¡Oh gente, cuántas memeces se dicen en tu nombre!
Opinión
12 Mar 2016. Actualizado a las 05:00 h.
El actor más genuino de la modernidad es «la gente», cuyas características son el anonimato, la indefinición, la ausencia de condiciones jurídicas de pertenencia y la posibilidad de ser invocado por cualquiera, de cualquier forma, en cualquier momento y para cualquier cosa. Por eso propongo que el nuevo estilo político, en vez de populismo, se denomine cualquierismo, por ser un concepto más manipulable, extensible y abstracto que el clásico pueblo.
Antes de «la gente» -cuyo precedente más conocido es el «Rex gensque gothorum» que redactó Isidoro de Sevilla para Recaredo I- ya hubo actores colectivos: la koinonía (comunidad) de los griegos; el populus romano; la christianitas (cristiandad) medieval; los súbditos del Renacimiento; los ciudadanos de las revoluciones liberales y las democracias modernas; la nación de los fascistas; el proletariado del comunismo, y los espectadores de las democracias mediáticas. Pero todos tienen en común que para pertenecer a ellos hay que cumplir alguna condición sistémica que implica a la vez obligaciones y deberes. El único colectivo sin matices -que incluye a nacionales y extranjeros, contribuyentes y defraudadores, integrados y marginales, separatistas y patriotas, y yihadistas y cooperantes- es «la gente», esa universalidad gaseosa de la «nueva política», con derechos y sin deberes, que se expresa mediante la radical informalidad de las asambleas de base.
El problema más grave del tiempo presente es que los políticos, en vez de hablar por sí mismos, hablan en nombre de la gente, lo que les permite decir cualquier tontería sin que nadie se inmute, y con frecuente atribución de cierta racionalidad.

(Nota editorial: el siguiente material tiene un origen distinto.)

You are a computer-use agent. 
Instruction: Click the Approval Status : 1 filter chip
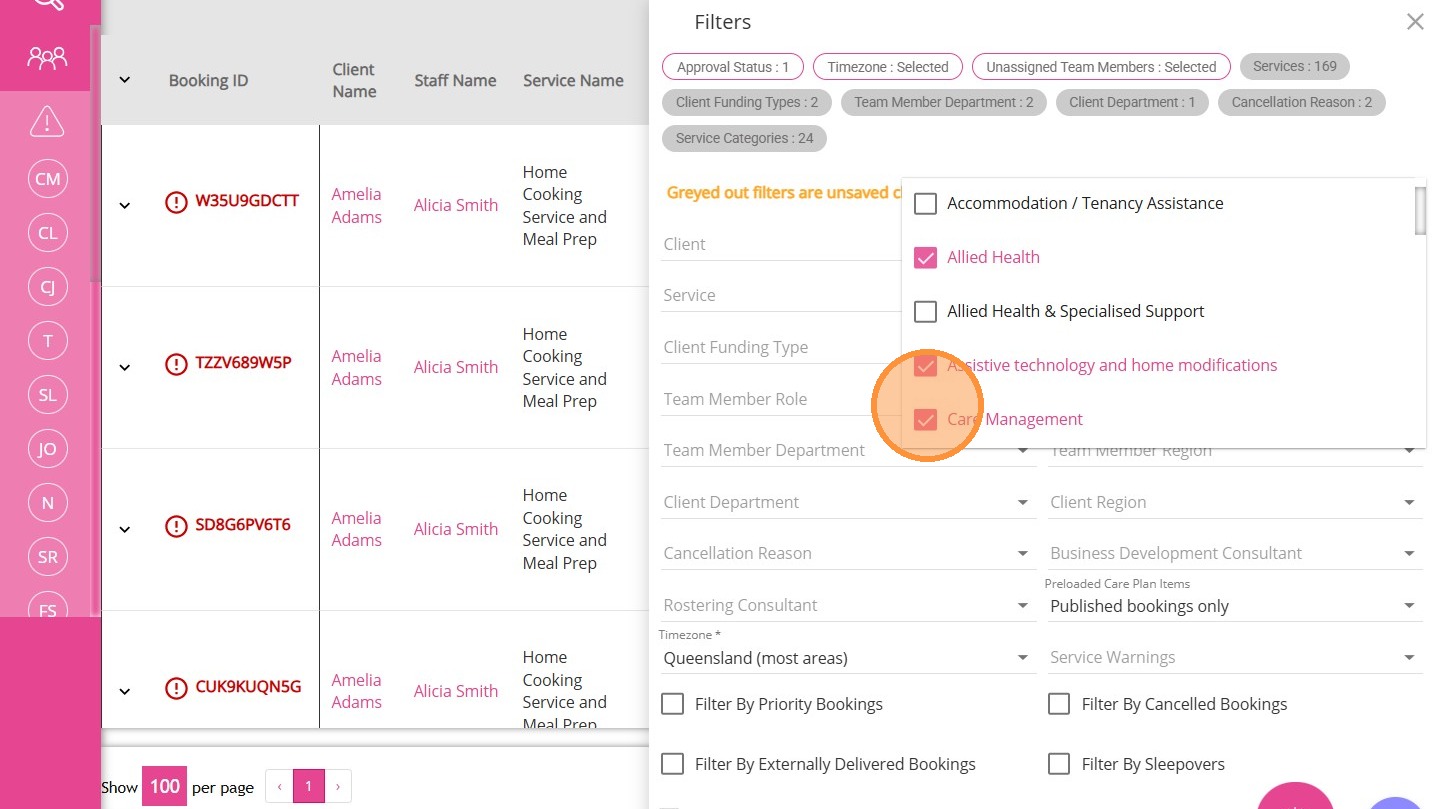(x=732, y=67)
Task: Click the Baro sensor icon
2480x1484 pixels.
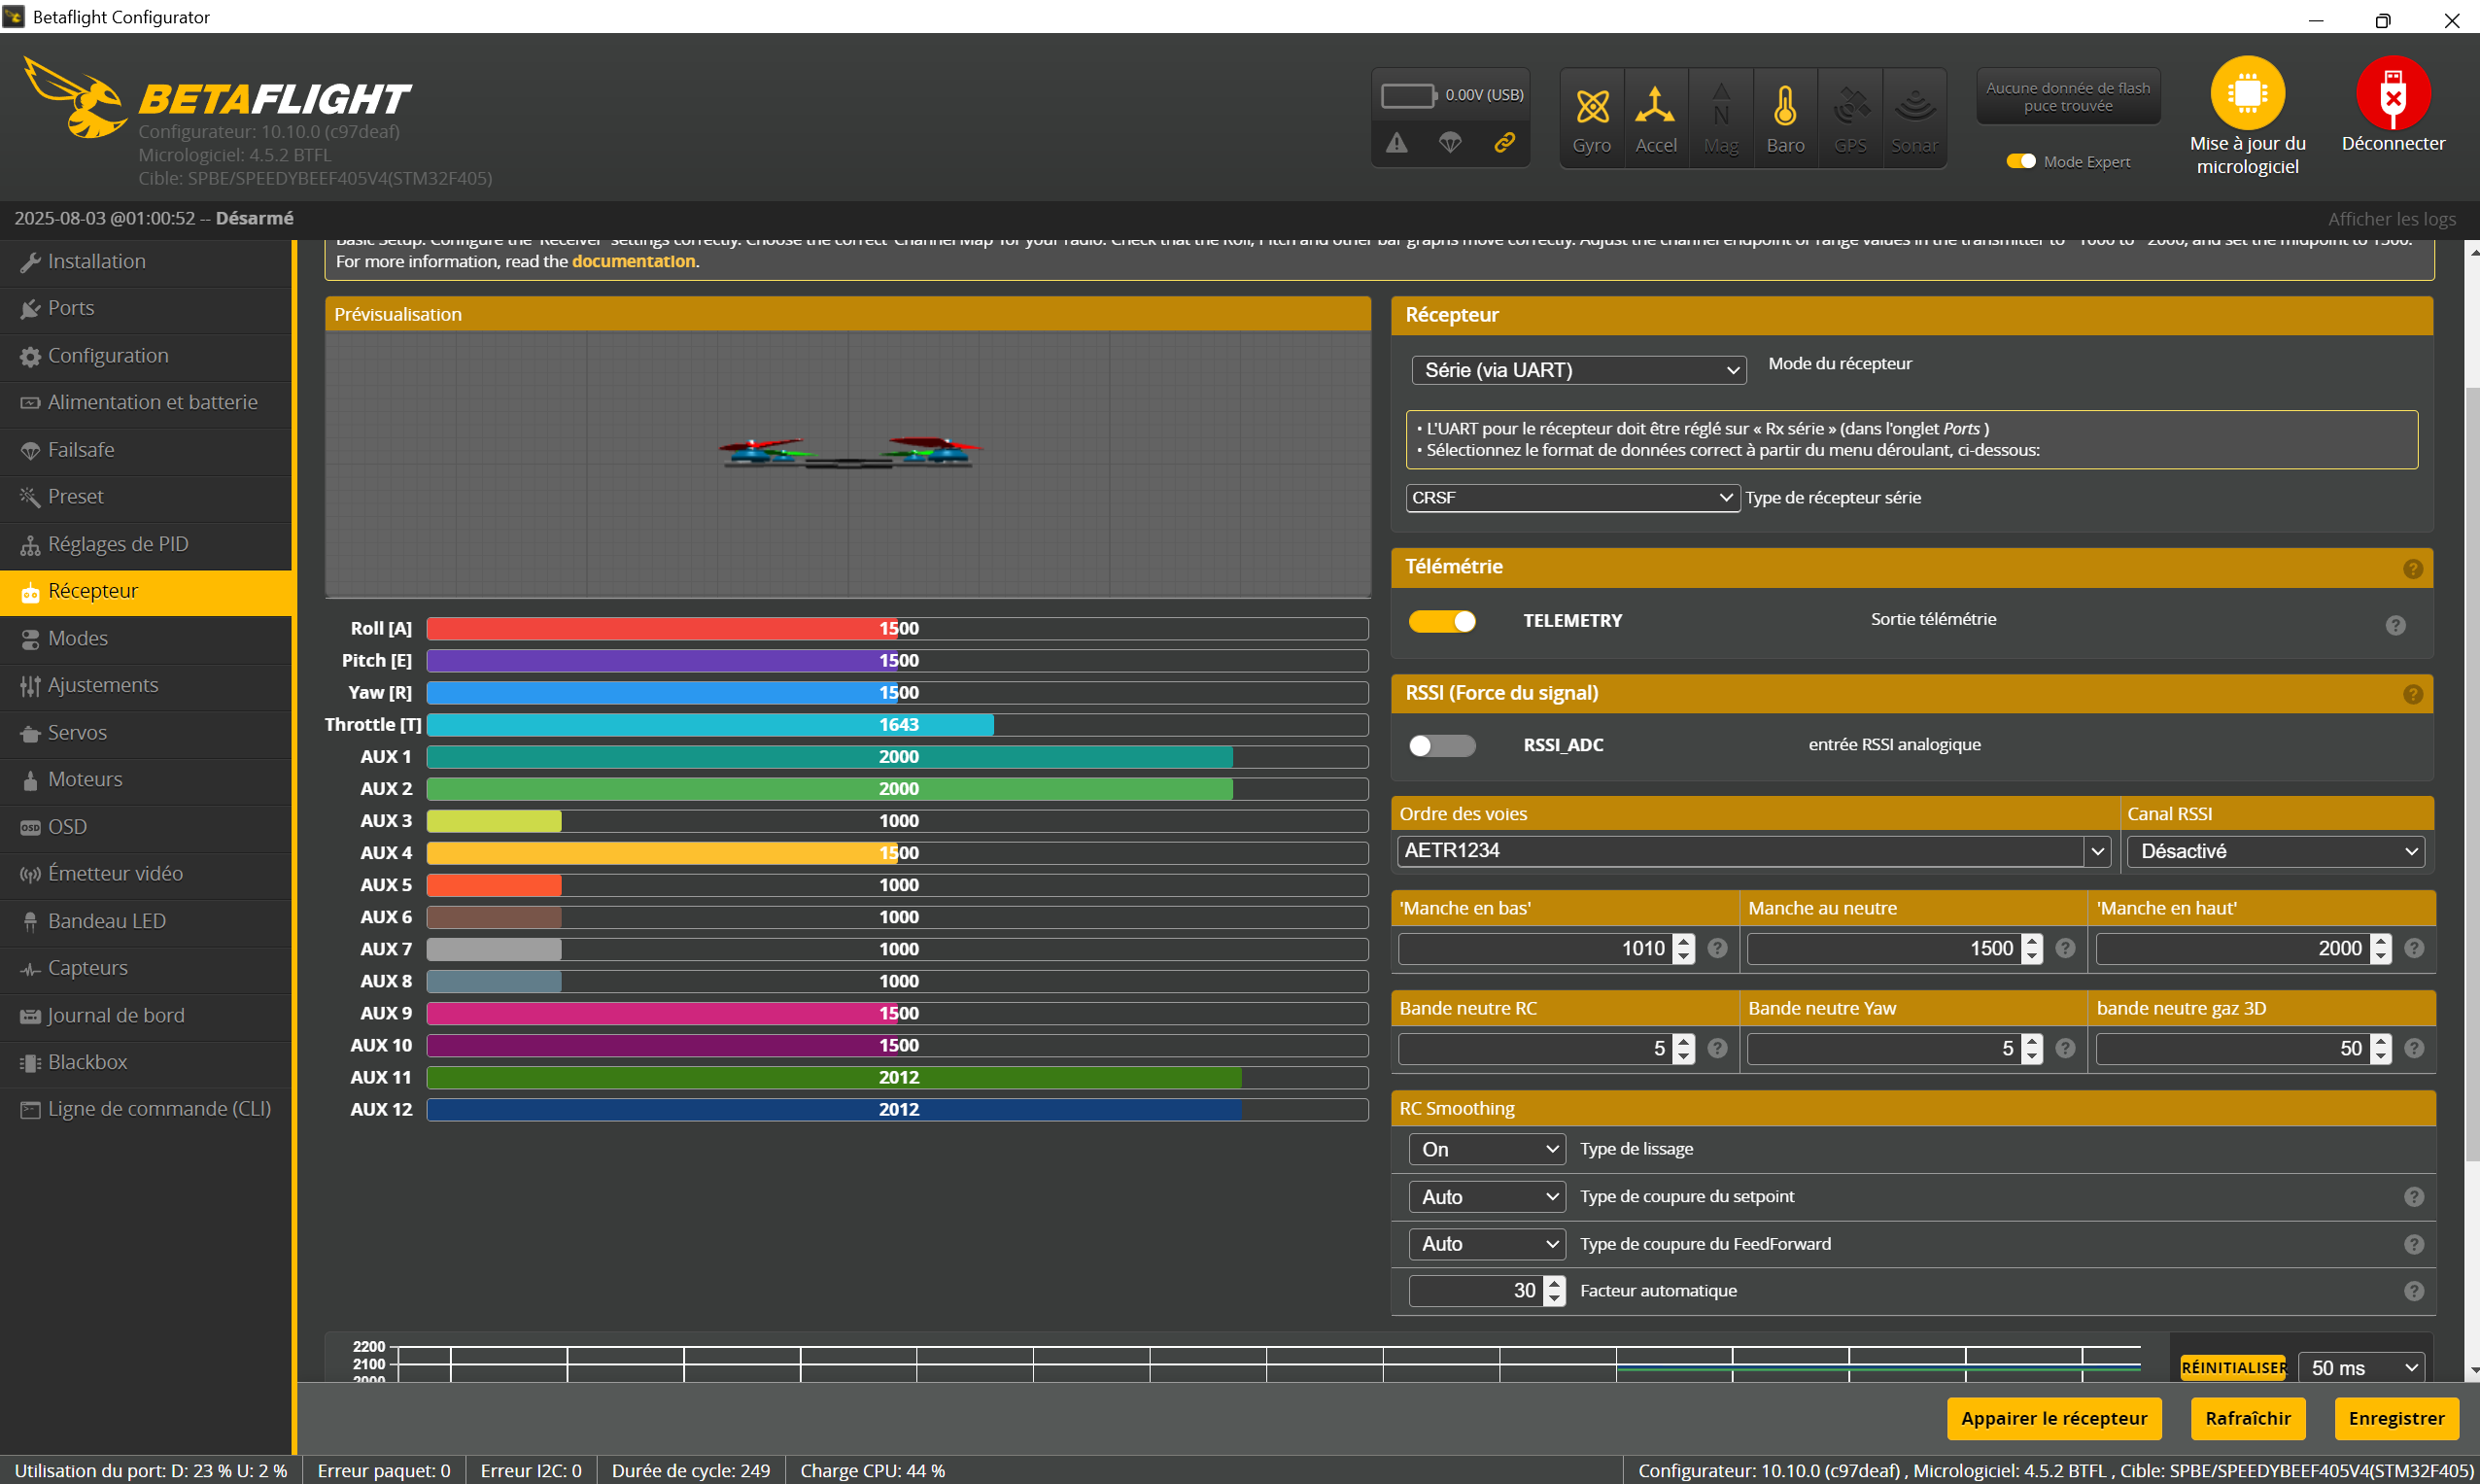Action: click(1785, 107)
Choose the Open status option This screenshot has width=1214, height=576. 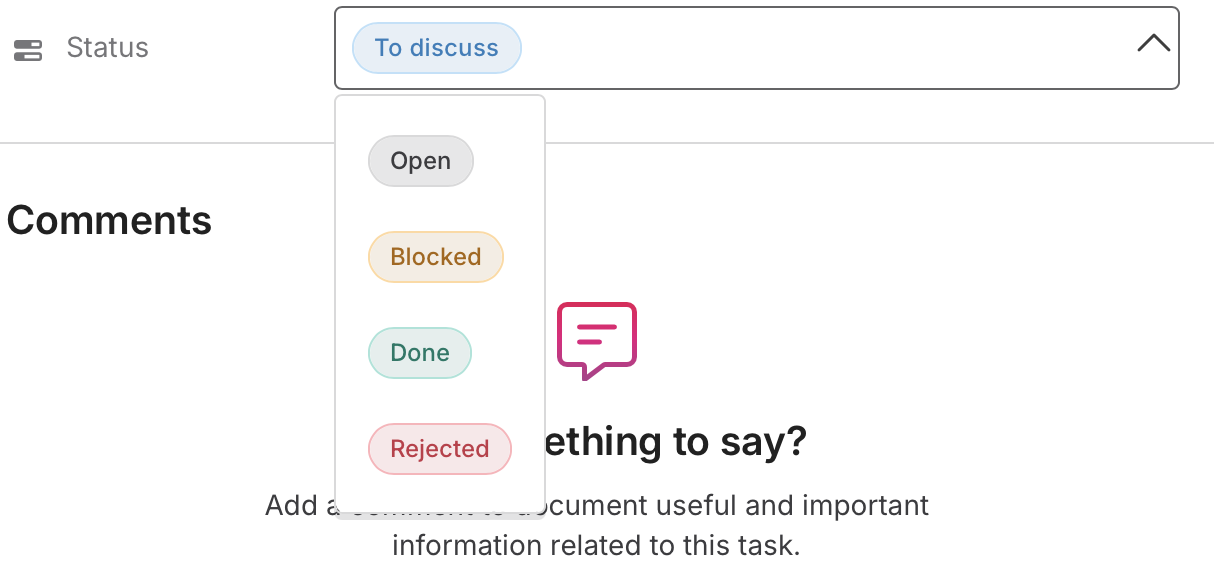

Y así se explica que el diálogo político se haya instalado en la torre de Babel, donde el subjetivismo parece ciencia infusa y las paridas apotegmas.
Para probar mi teoría reuní dos grupos de 12 alumnos, seleccionados con criterios propios de la dinámica de grupos. A cada grupo le entregué un folio con una frase -«Hay que fabricar máquinas que nos permitan seguir fabricando máquinas, porque lo que no va a hacer nunca la máquina es fabricar máquinas»-, y les pedí un comentario y una calificación entre 0 y 10. La diferencia estaba en que la frase del primer grupo iba firmada por Rajoy, su autor, y la del segundo por Albert Einstein. Y el resultado fue que al primer grupo le pareció una chuminada, calificada como suspenso (1,2), y la del segundo grupo fue calificada como una genialidad, aplicable a la física y a la metafísica, y calificada como sobresaliente cum laude (9,8).
¿La explicación? Que hice el examen de tal manera que los alumnos se transformaron en gente antes de escribir su comentario y su nota. Y por eso puedo utilizar la frase en su más amplio abanico, el que va -con G, de gente- desde la gilipollez a la genialidad. ¡Impresionante!